YOUR GOAL → Both the line containing "You are a computer-use agent." and the line containing "Instruction: Click the green 查看详情 button" belong to the span. Output exactly that span from the listing below, and nothing outside it.

DATA TO USE →
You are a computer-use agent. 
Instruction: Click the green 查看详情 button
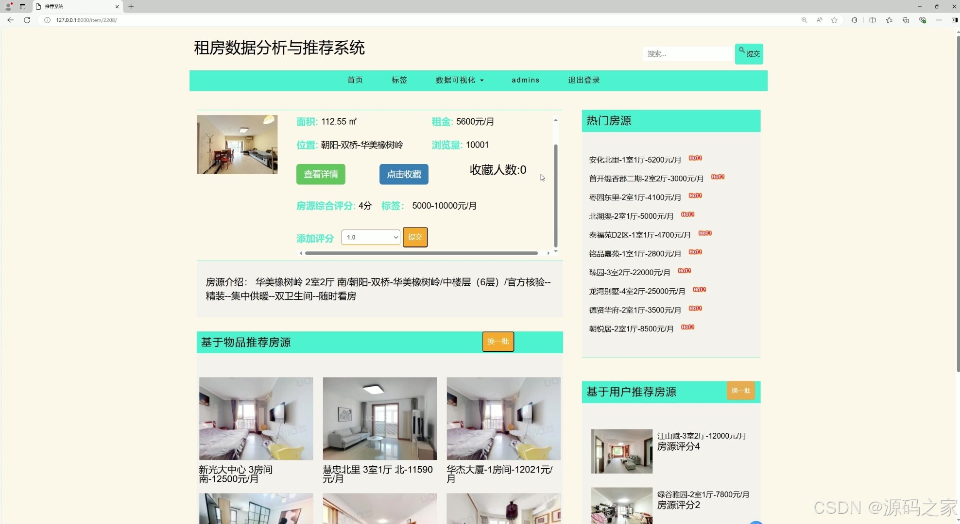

--

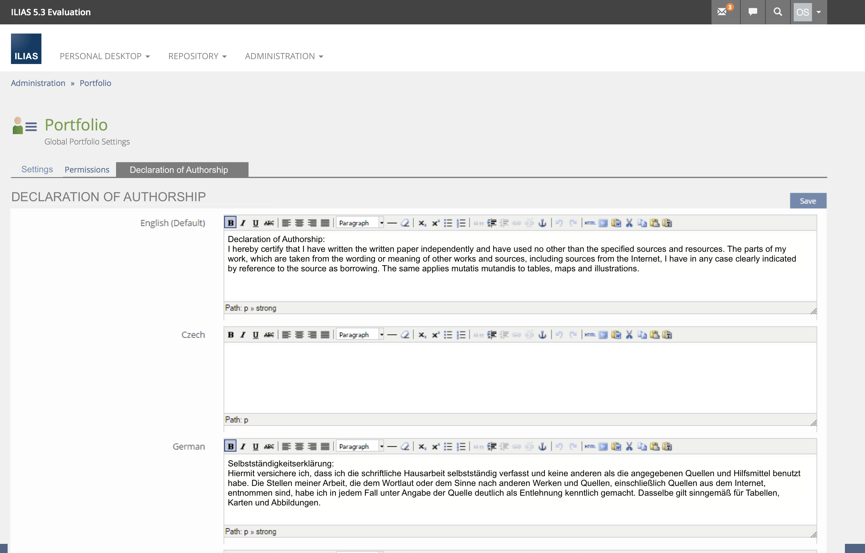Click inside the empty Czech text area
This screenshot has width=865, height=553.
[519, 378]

FINAL ANSWER →
You are a computer-use agent. 
Instruction: Click the green 查看详情 button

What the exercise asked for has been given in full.